The Shepherd Islands (coordinates ) are a group of islands lying between the larger islands of Epi and Éfaté, in the Shefa province of Vanuatu. The aggregate land area is 88 km2. They were named by Captain Cook after Anthony Shepherd, a British astronomer and friend of Cook.

From north to south, the principal islands are: Laika, Tongoa (Kuwaé), Buninga (Mbining), Ewose, Falea, Tongariki (Atong), Émaé (Mai), Makura (Emwae), Mataso (Matah), and Monument (Étarik). Émaé and Tongoa are the largest islands in the group.

The region includes two submarine volcanoes, Kuwae and Makura. The islands are principally in the outlines of the calderas of these volcanoes. The highest of the islands is Émaé, at 644 m above sea level, Tongariki is also above 500 m.

==Population and languages==
At the 2009 census, the population numbered 3,634. The Shepherd Islands are quite densely populated. There is little economic activity although fishing is very good. Many people move to Port Vila to find work.

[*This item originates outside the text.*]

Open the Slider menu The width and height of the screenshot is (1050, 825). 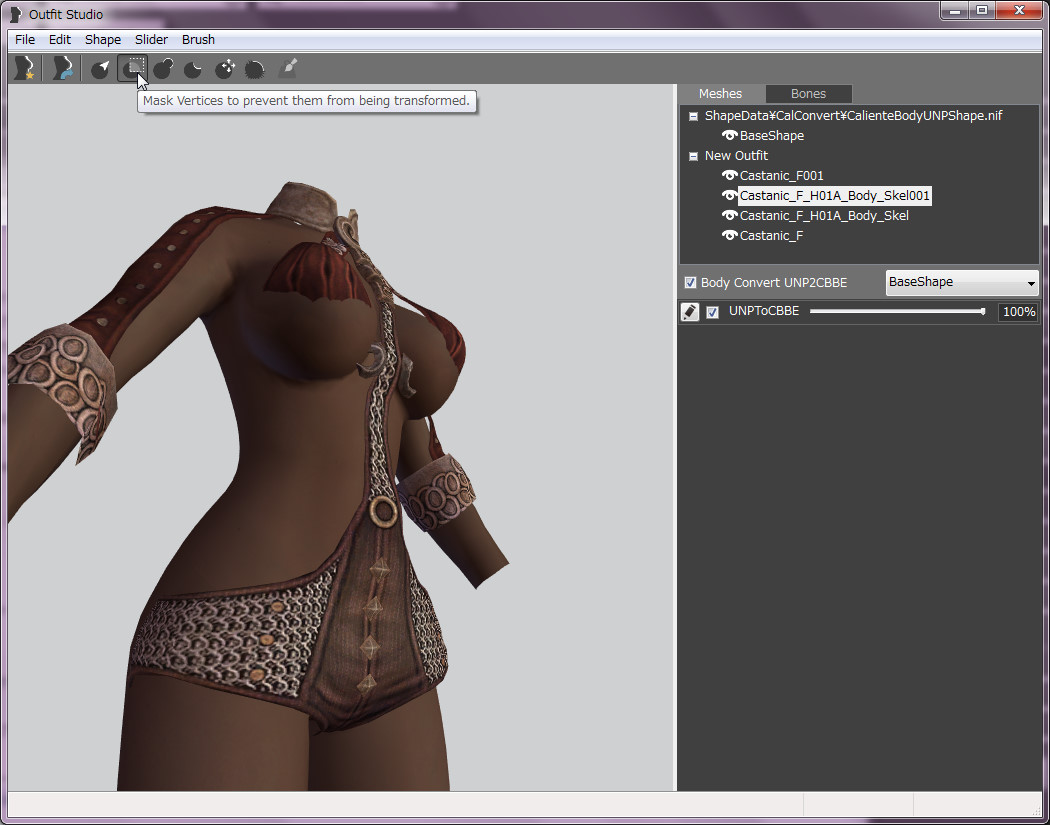point(151,40)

Most of the islands are inhabited by Melanesians like most of Vanuatu, but Émaé and Makura are Polynesian outliers. Other than Emae, on which is spoken a Futunic language, there are, according to Ethnologue, two languages spoken on the other islands: North Éfaté, spoken on Tongoa; and Namakura, spoken on Mataso, Makura, Tongoa, and Tongariki. These are all also spoken on the island of Éfaté, and are closely related to one another and the other languages of Éfaté and central Vanuatu in the language group Central Vanuatu languages.
==Natural disasters==
Like the rest of Vanuatu, the Shepherd Islands are vulnerable to earthquakes, volcanoes, tsunamis, and cyclones. The island group was hit hard by Cyclone Pam in 2015 with Matoso island being the hardest hit.